* [What is being asked]
Change "Standard Price" to "Unit Price" in the listing, beginning at the line that has "Open the notifications bell icon" and stopping after the line that has "[x=704, y=44]", and leave everything else as it is. Omit the pictures from your answer.

* [Exercise data]
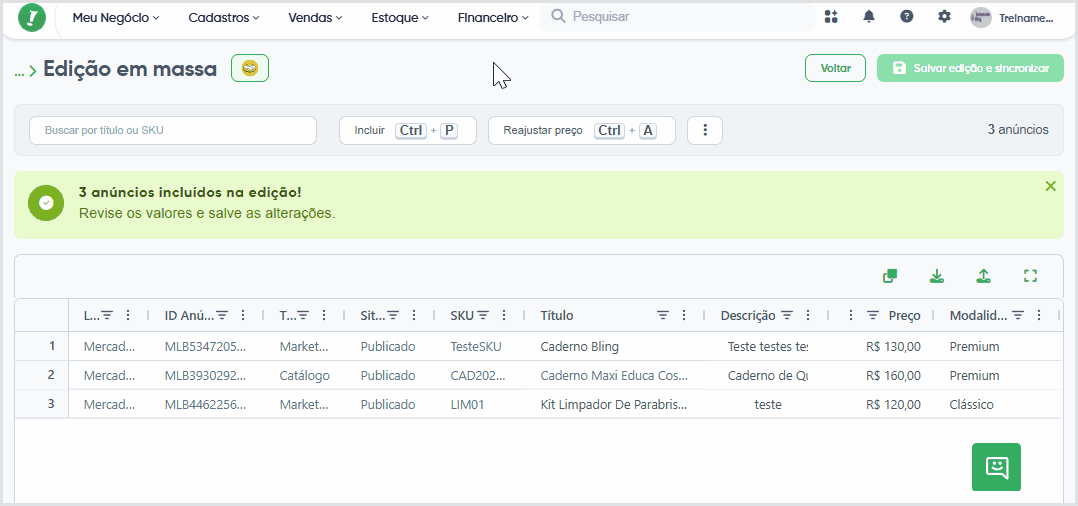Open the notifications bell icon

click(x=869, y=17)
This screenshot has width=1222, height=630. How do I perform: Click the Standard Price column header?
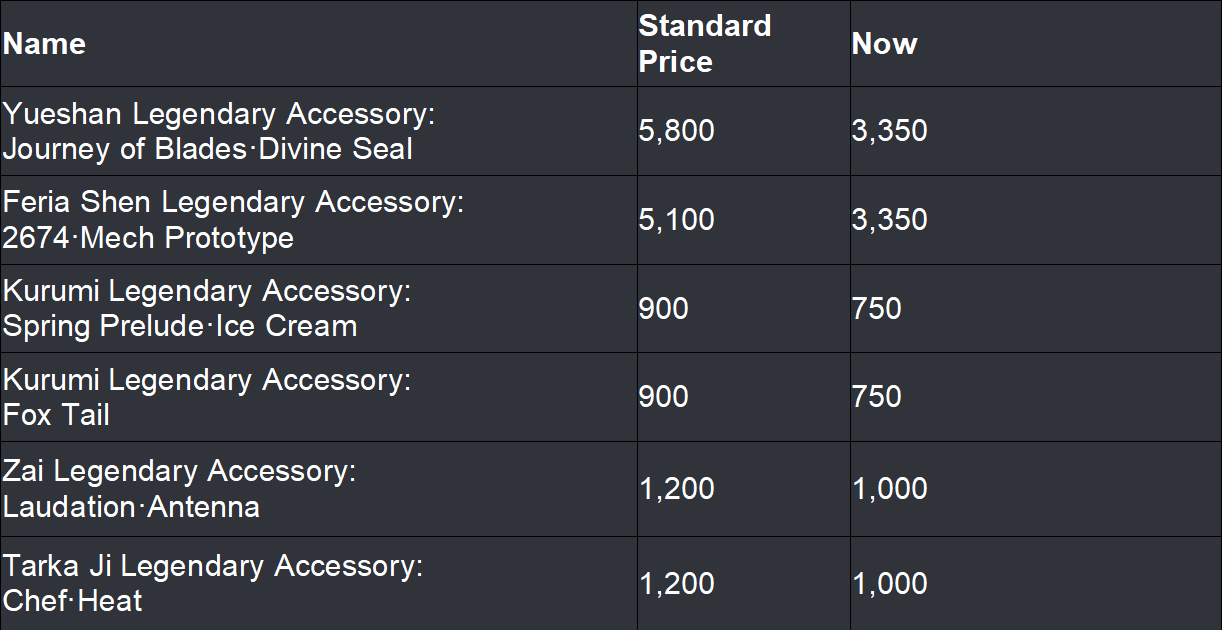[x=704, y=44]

...

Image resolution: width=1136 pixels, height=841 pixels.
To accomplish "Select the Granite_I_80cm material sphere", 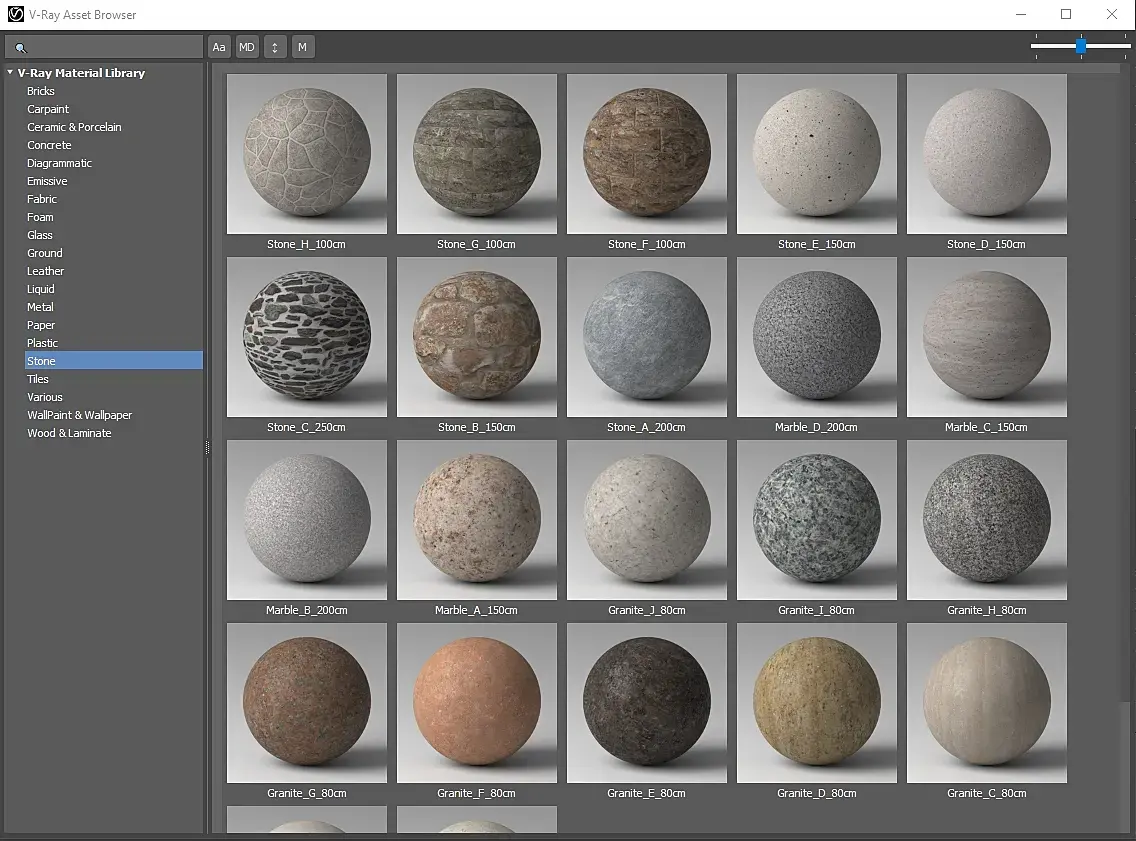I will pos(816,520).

* [Solved problem]
Open the notifications bell icon

click(x=869, y=17)
This screenshot has width=1222, height=630. How do I perform: Click the Unit Price column header?
[x=704, y=44]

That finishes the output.